En même temps nous observons de multiples contre-exemples pour chacune de ces promesses :

  • Les interruptions de service de AWS et les équipements domotiques (chaudières, lits chauffants, serrures) qui dysfonctionnent ;
  • La suppression du “double numérique” de Nicolas Guillou (juge de la CPI) après la fermeture de son compte Microsoft ;
  • La politique erratique du DOGE et d’Elon Musk avec la suppression de l’agence USAid ayant des conséquences désastreuses sur l’Afrique entre autres ;
  • Le recul de la vaccination aux États-Unis, pays de la technologie ;
  • Les exploitation minière du cobalt en RDC et du lithium au Chili entraînant des pollutions de longue durée et des conditions de travail nous ramenant aux mines du XIXe siècle ;
  • Une idéologie impérialiste dans l’accaparement globalisé des cultures pour alimenter les modèles d’IA, des minerais pour la fabrication des objets technologiques (voir les travaux d’Ophélie Coelho) ;
  • Les villes libertariennes et féodales (comme la ville de Prospera au Honduras) et les déplacements des populations locales, par exemple pour la “Trump Riviera” en Palestine.

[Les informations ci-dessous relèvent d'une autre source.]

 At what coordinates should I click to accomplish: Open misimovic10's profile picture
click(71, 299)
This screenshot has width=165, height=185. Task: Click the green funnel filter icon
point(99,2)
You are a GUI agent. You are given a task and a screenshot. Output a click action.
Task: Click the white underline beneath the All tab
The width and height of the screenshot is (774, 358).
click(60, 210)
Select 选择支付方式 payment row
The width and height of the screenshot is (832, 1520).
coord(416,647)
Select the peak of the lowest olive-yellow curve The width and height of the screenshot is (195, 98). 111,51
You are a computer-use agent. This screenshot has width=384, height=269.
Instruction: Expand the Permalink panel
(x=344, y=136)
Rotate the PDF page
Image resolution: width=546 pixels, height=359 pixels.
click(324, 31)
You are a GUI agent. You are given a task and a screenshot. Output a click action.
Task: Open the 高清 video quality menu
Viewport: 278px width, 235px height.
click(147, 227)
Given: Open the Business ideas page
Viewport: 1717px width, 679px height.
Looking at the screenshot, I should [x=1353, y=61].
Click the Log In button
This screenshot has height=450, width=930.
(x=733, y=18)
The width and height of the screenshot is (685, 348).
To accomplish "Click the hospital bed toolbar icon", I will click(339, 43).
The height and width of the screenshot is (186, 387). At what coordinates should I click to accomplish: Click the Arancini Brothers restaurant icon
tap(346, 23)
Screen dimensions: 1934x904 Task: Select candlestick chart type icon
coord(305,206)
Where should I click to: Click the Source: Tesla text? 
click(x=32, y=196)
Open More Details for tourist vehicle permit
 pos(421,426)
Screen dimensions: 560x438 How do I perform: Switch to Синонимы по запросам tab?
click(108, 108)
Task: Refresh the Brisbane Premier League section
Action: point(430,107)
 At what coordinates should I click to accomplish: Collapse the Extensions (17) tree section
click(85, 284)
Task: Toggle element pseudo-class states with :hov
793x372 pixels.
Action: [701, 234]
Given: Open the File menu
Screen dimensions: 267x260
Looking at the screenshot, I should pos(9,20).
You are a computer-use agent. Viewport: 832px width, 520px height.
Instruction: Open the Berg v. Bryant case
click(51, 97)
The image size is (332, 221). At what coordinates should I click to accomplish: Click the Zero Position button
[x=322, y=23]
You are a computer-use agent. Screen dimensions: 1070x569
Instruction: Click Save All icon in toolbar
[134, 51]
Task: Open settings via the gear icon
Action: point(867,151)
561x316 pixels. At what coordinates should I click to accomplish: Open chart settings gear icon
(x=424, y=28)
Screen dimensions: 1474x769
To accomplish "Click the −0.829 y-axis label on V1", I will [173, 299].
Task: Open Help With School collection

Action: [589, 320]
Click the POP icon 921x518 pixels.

Finalement cet impérialisme nous ramène dans les conditions des années 30 avec un recul des droits de l’homme et de la démocratie dans les pays occidentaux. Elle rappelle les 14 signes pour reconnaître le fascisme de Umberto Eco.

Trois écologies pour résister

  1. Écologie environnementale : faire durer nos équipements ;
  2. Écologie des rapports humains : construire des technologies qui répondent aux besoins humains. Établir une “politique du renoncement”, comme dirait Alexandre Monnin ;
  3. Écologie de la technologie : moins de numérique, moins de dépendances numériques (géopolitique, politique…).

Elle fait l’éloge de la lenteur (la technologie apporte une illusion de vitesse), propose de rechercher la friction avec les outils numériques, d’interroger le besoin et appelle à une autonomie individuelle et collective, par le logiciel libre et la coopération, de l’échelle européenne à celle d’une ville ou d’un village.

Atelier sur la Sobriété Editoriale

Férréole Lespinasse et Luz Delgado Bautista (Sujet d’inclusion & consultant en design stratégique) nous guident pendant cet atelier sur la sobriété éditoriale. Le public est composé pour beaucoup de personnes travaillant dans le champ de l’expérience utilisateur, ou la gestion de produits web.

Ferréole nous donne d’abord quelques statistiques sur les contenus en ligne :

  • 96% des pages web n’ont aucun trafic
  • 54% des français souffrent de fatigue informationnelle
  • 80% de créateurs de contenus sont en épuisement professionnel
  • 60% des contenus sont jugés “ennuyeux”

Par ailleurs, 45% du public arrête de suivre des marques qui publient trop quand 18% du public arrête de suivre des marques qui publient peu. Il y a donc plus de chances de perdre des utilisateurs ou clients en publiant trop de contenus. On observe également un pareto : 20% du contenu génère l’essentiel du trafic d’un site web.

Le paysage des technologies de l’information est saturé… en information. L’objectif de la sobriété éditoriale est d’apporter un regard critique et constructif à tous les niveaux de la création de contenus. Il s’agit de communiquer moins et de communiquer mieux. Cela questionne la stratégie, les contenus et leur cycle de vie.

Pourquoi faire ? Pour le respect des lecteurs, pour la planète, pour la prospérité (meilleure diffusion des contenus). C’est une forme d’écoconception qui suit la règle des 3U : les textes doivent être Utiles, Utilisables et Utilisés.

La méthode est constituée de 6 étapes :

  1. Quand faut -il communiquer ?
  2. Avant de créer le contenu, interroger son utilité
  3. Avant de créer le contenu, déterminer son format
  4. En créant le contenu, veiller à sa qualité.
  5. Piloter le cycle de vie du contenu
  6. Améliorer en continu

Les premiers pas peuvent être constitués par l’archivage des contenus obsolètes, la suppression des posts anciens des réseaux sociaux. Sur la page ressources de son site vous trouverez plein d’outils dont les deux principaux : les 48 Bonnes pratiques et le référentiel de conformité.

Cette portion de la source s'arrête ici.